The whole listing below must be printed again exactly, images excluded.

*** Supplied records Section Begins ***

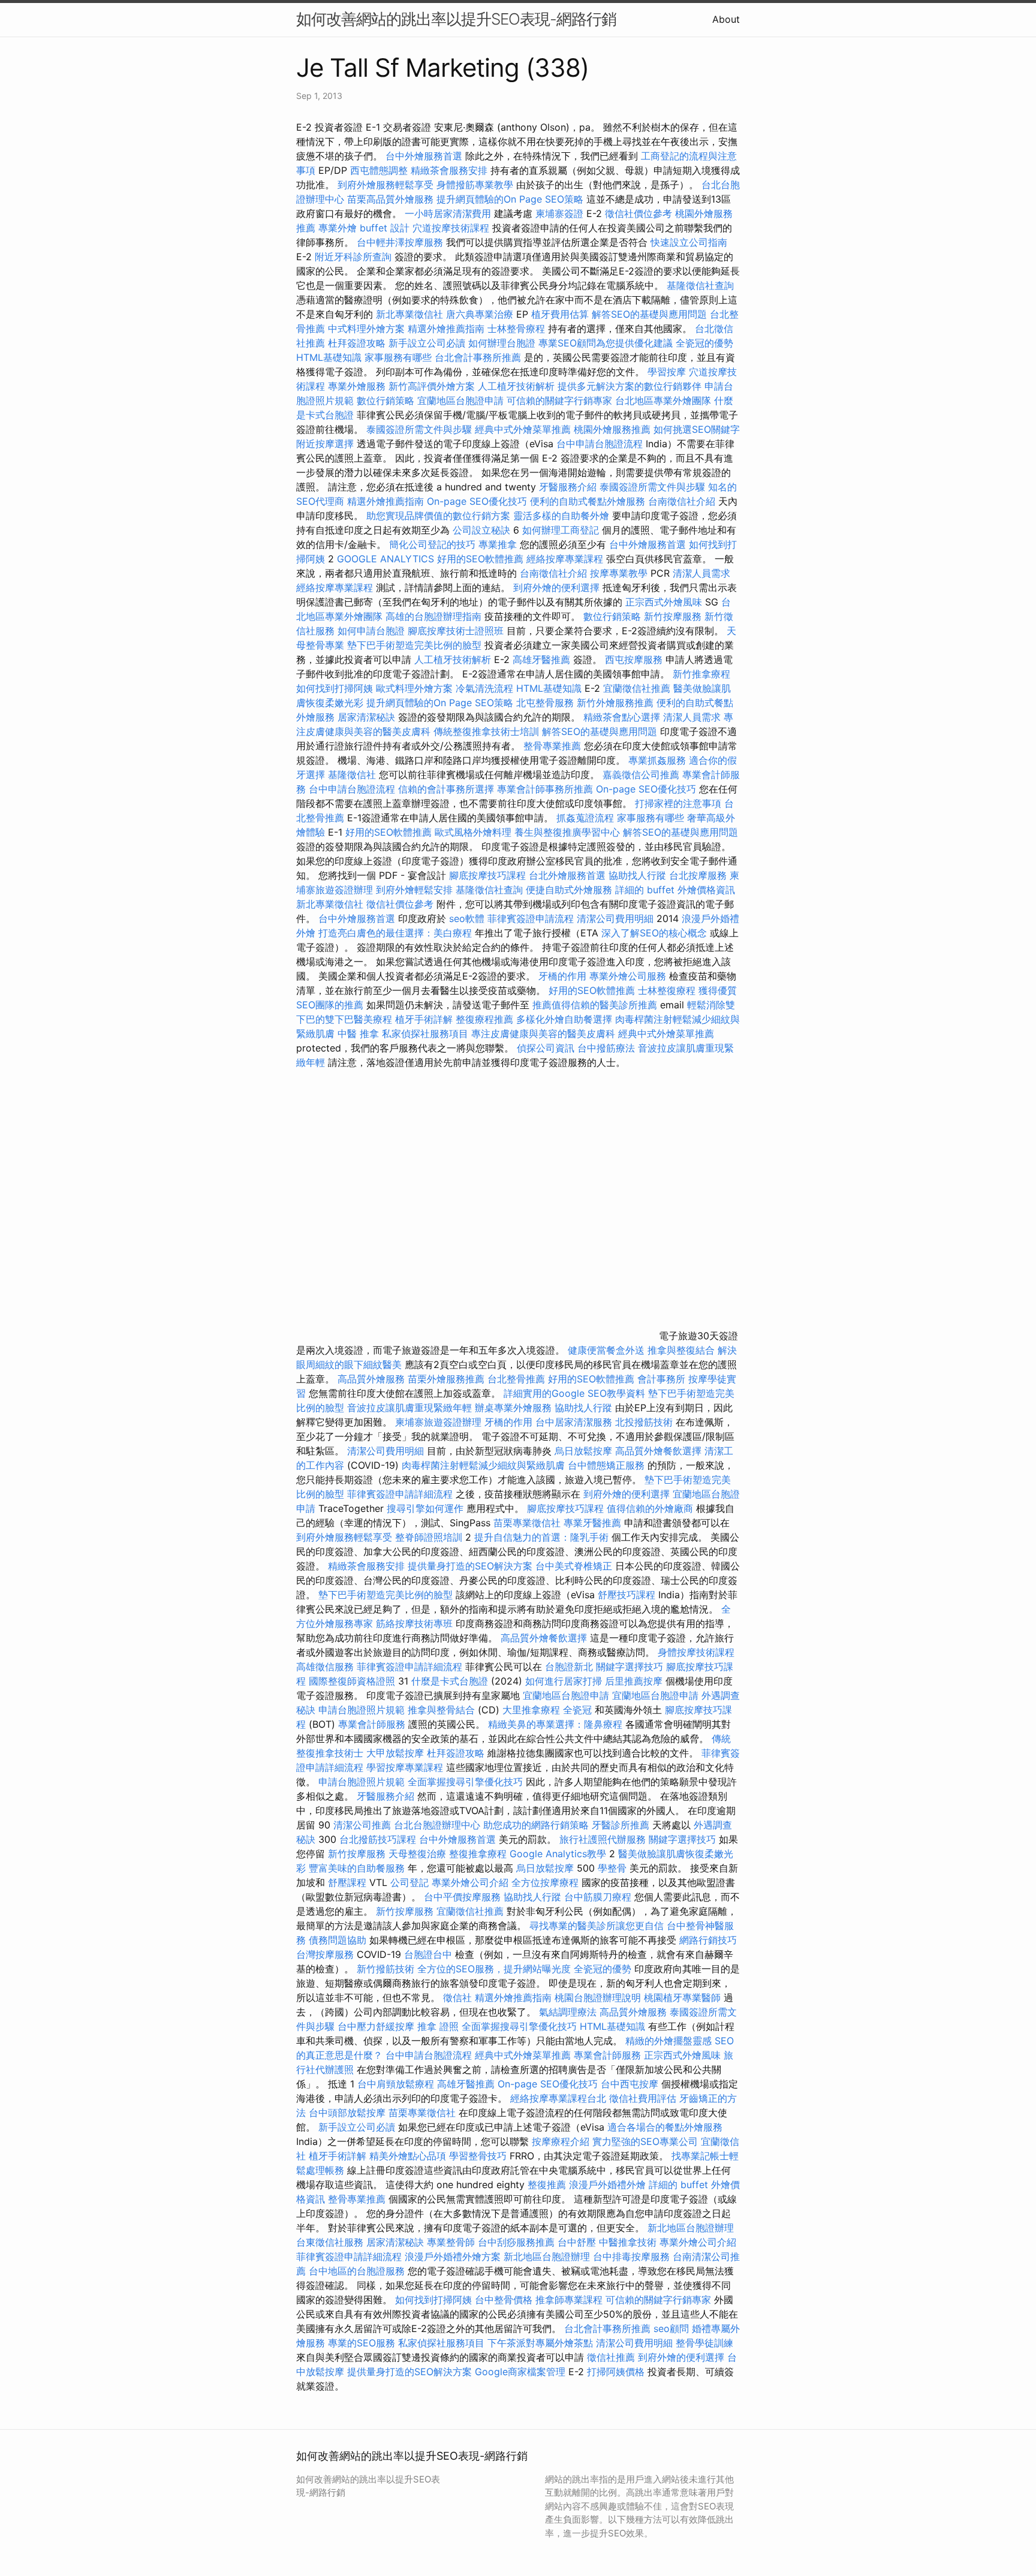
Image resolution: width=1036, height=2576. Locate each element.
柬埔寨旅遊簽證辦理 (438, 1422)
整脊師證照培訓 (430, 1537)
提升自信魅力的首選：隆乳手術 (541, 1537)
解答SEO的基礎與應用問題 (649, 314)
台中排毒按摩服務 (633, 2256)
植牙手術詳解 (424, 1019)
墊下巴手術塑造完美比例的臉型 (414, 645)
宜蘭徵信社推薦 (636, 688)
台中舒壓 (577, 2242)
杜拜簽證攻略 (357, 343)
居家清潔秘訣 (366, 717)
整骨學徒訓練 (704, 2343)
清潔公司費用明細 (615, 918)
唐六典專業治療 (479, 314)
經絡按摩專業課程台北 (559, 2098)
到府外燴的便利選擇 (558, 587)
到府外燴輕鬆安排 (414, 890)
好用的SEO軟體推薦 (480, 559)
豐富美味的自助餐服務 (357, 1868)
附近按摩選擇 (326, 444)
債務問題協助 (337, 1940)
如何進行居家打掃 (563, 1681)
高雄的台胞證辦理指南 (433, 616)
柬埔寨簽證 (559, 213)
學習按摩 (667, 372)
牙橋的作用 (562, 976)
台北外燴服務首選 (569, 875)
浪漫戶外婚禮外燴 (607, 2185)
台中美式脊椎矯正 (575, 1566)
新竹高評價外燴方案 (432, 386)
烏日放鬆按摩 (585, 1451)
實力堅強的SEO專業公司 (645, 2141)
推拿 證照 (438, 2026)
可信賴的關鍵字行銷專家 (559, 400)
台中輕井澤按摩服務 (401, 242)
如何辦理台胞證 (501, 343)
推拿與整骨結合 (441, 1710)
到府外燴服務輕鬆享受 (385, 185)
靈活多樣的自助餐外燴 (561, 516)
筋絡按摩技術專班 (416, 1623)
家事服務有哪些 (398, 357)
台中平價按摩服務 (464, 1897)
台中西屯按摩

*** Supplied records Section Ends ***

▶ **Exercise output**
Image resolution: width=1036, height=2576. Locate each element.
柬埔寨旅遊簽證辦理 (438, 1422)
整脊師證照培訓 (430, 1537)
提升自信魅力的首選：隆乳手術 (541, 1537)
解答SEO的基礎與應用問題 (649, 314)
台中排毒按摩服務 (633, 2256)
植牙手術詳解 (424, 1019)
墊下巴手術塑造完美比例的臉型 (414, 645)
宜蘭徵信社推薦 (636, 688)
台中舒壓 (577, 2242)
杜拜簽證攻略 (357, 343)
居家清潔秘訣 (366, 717)
整骨學徒訓練 (704, 2343)
清潔公司費用明細 (615, 918)
唐六典專業治療 (479, 314)
經絡按摩專業課程台北 (559, 2098)
到府外燴的便利選擇 (558, 587)
到府外燴輕鬆安排 (414, 890)
好用的SEO軟體推薦 (480, 559)
豐富美味的自助餐服務 (357, 1868)
附近按摩選擇 (326, 444)
債務問題協助 (337, 1940)
如何進行居家打掃 (563, 1681)
高雄的台胞證辦理指南 (433, 616)
柬埔寨簽證 (559, 213)
學習按摩 (667, 372)
牙橋的作用 (562, 976)
台北外燴服務首選 (569, 875)
浪漫戶外婚禮外燴 (607, 2185)
台中美式脊椎矯正 (575, 1566)
新竹高評價外燴方案 (432, 386)
烏日放鬆按摩 (585, 1451)
實力堅強的SEO專業公司 (645, 2141)
推拿 證照 (438, 2026)
可信賴的關鍵字行銷專家 (559, 400)
台中輕井澤按摩服務 (401, 242)
如何辦理台胞證 (501, 343)
推拿與整骨結合 (441, 1710)
到府外燴服務輕鬆享受 (385, 185)
靈活多樣的自助餐外燴 (561, 516)
筋絡按摩技術專班 (416, 1623)
家事服務有哪些 (398, 357)
台中平價按摩服務 (464, 1897)
台中西屯按摩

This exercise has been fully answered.